* **TASK STATEMENT**
Rewrite the data below as a JSON list of strings, one string for each line and no entries for blank lines.

○ ○ ○

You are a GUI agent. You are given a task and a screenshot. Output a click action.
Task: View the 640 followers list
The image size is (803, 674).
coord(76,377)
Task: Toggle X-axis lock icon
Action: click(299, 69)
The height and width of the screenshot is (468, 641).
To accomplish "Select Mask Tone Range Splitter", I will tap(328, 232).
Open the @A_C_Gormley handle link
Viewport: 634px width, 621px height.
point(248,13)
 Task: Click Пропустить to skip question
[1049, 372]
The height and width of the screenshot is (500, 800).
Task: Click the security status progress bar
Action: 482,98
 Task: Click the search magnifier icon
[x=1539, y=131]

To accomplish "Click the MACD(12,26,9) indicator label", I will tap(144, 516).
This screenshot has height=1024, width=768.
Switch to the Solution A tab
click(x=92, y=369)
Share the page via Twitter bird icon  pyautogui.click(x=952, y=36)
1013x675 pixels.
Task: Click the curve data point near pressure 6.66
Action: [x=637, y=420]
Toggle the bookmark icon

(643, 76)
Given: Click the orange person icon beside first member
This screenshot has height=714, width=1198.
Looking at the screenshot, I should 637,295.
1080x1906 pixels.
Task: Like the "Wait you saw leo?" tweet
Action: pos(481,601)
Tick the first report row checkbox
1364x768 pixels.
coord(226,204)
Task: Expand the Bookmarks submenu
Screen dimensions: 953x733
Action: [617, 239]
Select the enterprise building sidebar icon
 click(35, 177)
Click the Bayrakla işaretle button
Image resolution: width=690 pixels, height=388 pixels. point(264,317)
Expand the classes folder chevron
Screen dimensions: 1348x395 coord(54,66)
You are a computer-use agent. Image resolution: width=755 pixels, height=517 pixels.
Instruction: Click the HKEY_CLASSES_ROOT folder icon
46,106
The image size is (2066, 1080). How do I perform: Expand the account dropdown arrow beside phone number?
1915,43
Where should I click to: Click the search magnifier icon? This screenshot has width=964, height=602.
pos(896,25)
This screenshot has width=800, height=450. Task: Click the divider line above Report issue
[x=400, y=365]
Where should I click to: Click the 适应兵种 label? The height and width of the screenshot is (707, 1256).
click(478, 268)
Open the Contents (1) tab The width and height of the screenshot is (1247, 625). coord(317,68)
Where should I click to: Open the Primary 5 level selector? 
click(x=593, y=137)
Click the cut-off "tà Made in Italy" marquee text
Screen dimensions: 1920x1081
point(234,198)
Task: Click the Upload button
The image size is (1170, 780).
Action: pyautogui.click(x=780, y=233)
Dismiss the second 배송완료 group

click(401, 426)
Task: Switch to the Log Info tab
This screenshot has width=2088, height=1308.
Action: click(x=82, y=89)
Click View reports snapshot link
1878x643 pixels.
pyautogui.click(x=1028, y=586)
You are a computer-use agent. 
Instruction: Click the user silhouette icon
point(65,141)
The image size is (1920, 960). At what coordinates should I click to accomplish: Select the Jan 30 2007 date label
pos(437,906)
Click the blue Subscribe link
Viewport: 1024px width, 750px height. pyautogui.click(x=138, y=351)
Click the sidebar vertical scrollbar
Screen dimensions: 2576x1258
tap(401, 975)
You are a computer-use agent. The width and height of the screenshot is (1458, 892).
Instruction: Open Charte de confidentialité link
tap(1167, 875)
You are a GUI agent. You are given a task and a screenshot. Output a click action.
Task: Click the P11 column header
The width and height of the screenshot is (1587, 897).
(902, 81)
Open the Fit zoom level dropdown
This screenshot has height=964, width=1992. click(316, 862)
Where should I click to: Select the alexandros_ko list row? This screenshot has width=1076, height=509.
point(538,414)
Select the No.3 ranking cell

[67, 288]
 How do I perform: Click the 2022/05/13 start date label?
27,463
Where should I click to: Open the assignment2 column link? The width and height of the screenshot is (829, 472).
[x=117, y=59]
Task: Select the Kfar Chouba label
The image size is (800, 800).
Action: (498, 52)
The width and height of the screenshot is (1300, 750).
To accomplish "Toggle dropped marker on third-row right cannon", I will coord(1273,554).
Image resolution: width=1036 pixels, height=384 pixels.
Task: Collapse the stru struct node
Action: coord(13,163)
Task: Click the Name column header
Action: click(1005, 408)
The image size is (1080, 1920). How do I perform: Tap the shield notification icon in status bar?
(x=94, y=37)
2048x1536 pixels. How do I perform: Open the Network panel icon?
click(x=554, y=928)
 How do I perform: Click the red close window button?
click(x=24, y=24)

○ ○ ○

* **SOLUTION**
[
  "You are a GUI agent. You are given a task and a screenshot. Output a click action.",
  "Task: View the 640 followers list",
  "The image size is (803, 674).",
  "coord(76,377)",
  "Task: Toggle X-axis lock icon",
  "Action: click(299, 69)",
  "The height and width of the screenshot is (468, 641).",
  "To accomplish \"Select Mask Tone Range Splitter\", I will tap(328, 232).",
  "Open the @A_C_Gormley handle link",
  "Viewport: 634px width, 621px height.",
  "point(248,13)",
  " Task: Click Пропустить to skip question",
  "[1049, 372]",
  "The height and width of the screenshot is (500, 800).",
  "Task: Click the security status progress bar",
  "Action: 482,98",
  " Task: Click the search magnifier icon",
  "[x=1539, y=131]",
  "To accomplish \"Click the MACD(12,26,9) indicator label\", I will tap(144, 516).",
  "This screenshot has height=1024, width=768.",
  "Switch to the Solution A tab",
  "click(x=92, y=369)",
  "Share the page via Twitter bird icon  pyautogui.click(x=952, y=36)",
  "1013x675 pixels.",
  "Task: Click the curve data point near pressure 6.66",
  "Action: [x=637, y=420]",
  "Toggle the bookmark icon",
  "(643, 76)",
  "Given: Click the orange person icon beside first member",
  "This screenshot has height=714, width=1198.",
  "Looking at the screenshot, I should 637,295.",
  "1080x1906 pixels.",
  "Task: Like the \"Wait you saw leo?\" tweet",
  "Action: pos(481,601)",
  "Tick the first report row checkbox",
  "1364x768 pixels.",
  "coord(226,204)",
  "Task: Expand the Bookmarks submenu",
  "Screen dimensions: 953x733",
  "Action: [617, 239]",
  "Select the enterprise building sidebar icon",
  " click(35, 177)",
  "Click the Bayrakla işaretle button",
  "Image resolution: width=690 pixels, height=388 pixels. point(264,317)",
  "Expand the classes folder chevron",
  "Screen dimensions: 1348x395 coord(54,66)",
  "You are a computer-use agent. Image resolution: width=755 pixels, height=517 pixels.",
  "Instruction: Click the HKEY_CLASSES_ROOT folder icon",
  "46,106",
  "The image size is (2066, 1080). How do I perform: Expand the account dropdown arrow beside phone number?",
  "1915,43",
  "Where should I click to: Click the search magnifier icon? This screenshot has width=964, height=602.",
  "pos(896,25)",
  "This screenshot has width=800, height=450. Task: Click the divider line above Report issue",
  "[x=400, y=365]",
  "Where should I click to: Click the 适应兵种 label? The height and width of the screenshot is (707, 1256).",
  "click(478, 268)",
  "Open the Contents (1) tab The width and height of the screenshot is (1247, 625). coord(317,68)",
  "Where should I click to: Open the Primary 5 level selector? ",
  "click(x=593, y=137)",
  "Click the cut-off \"tà Made in Italy\" marquee text",
  "Screen dimensions: 1920x1081",
  "point(234,198)",
  "Task: Click the Upload button",
  "The image size is (1170, 780).",
  "Action: pyautogui.click(x=780, y=233)",
  "Dismiss the second 배송완료 group",
  "click(401, 426)",
  "Task: Switch to the Log Info tab",
  "This screenshot has width=2088, height=1308.",
  "Action: click(x=82, y=89)",
  "Click View reports snapshot link",
  "1878x643 pixels.",
  "pyautogui.click(x=1028, y=586)",
  "You are a computer-use agent. ",
  "Instruction: Click the user silhouette icon",
  "point(65,141)",
  "The image size is (1920, 960). At what coordinates should I click to accomplish: Select the Jan 30 2007 date label",
  "pos(437,906)",
  "Click the blue Subscribe link",
  "Viewport: 1024px width, 750px height. pyautogui.click(x=138, y=351)",
  "Click the sidebar vertical scrollbar",
  "Screen dimensions: 2576x1258",
  "tap(401, 975)",
  "You are a computer-use agent. The width and height of the screenshot is (1458, 892).",
  "Instruction: Open Charte de confidentialité link",
  "tap(1167, 875)",
  "You are a GUI agent. You are given a task and a screenshot. Output a click action.",
  "Task: Click the P11 column header",
  "The width and height of the screenshot is (1587, 897).",
  "(902, 81)",
  "Open the Fit zoom level dropdown",
  "This screenshot has height=964, width=1992. click(316, 862)",
  "Where should I click to: Select the alexandros_ko list row? This screenshot has width=1076, height=509.",
  "point(538,414)",
  "Select the No.3 ranking cell",
  "[67, 288]",
  " How do I perform: Click the 2022/05/13 start date label?",
  "27,463",
  "Where should I click to: Open the assignment2 column link? The width and height of the screenshot is (829, 472).",
  "[x=117, y=59]",
  "Task: Select the Kfar Chouba label",
  "The image size is (800, 800).",
  "Action: (498, 52)",
  "The width and height of the screenshot is (1300, 750).",
  "To accomplish \"Toggle dropped marker on third-row right cannon\", I will coord(1273,554).",
  "Image resolution: width=1036 pixels, height=384 pixels.",
  "Task: Collapse the stru struct node",
  "Action: coord(13,163)",
  "Task: Click the Name column header",
  "Action: click(1005, 408)",
  "The image size is (1080, 1920). How do I perform: Tap the shield notification icon in status bar?",
  "(x=94, y=37)",
  "2048x1536 pixels. How do I perform: Open the Network panel icon?",
  "click(x=554, y=928)",
  " How do I perform: Click the red close window button?",
  "click(x=24, y=24)"
]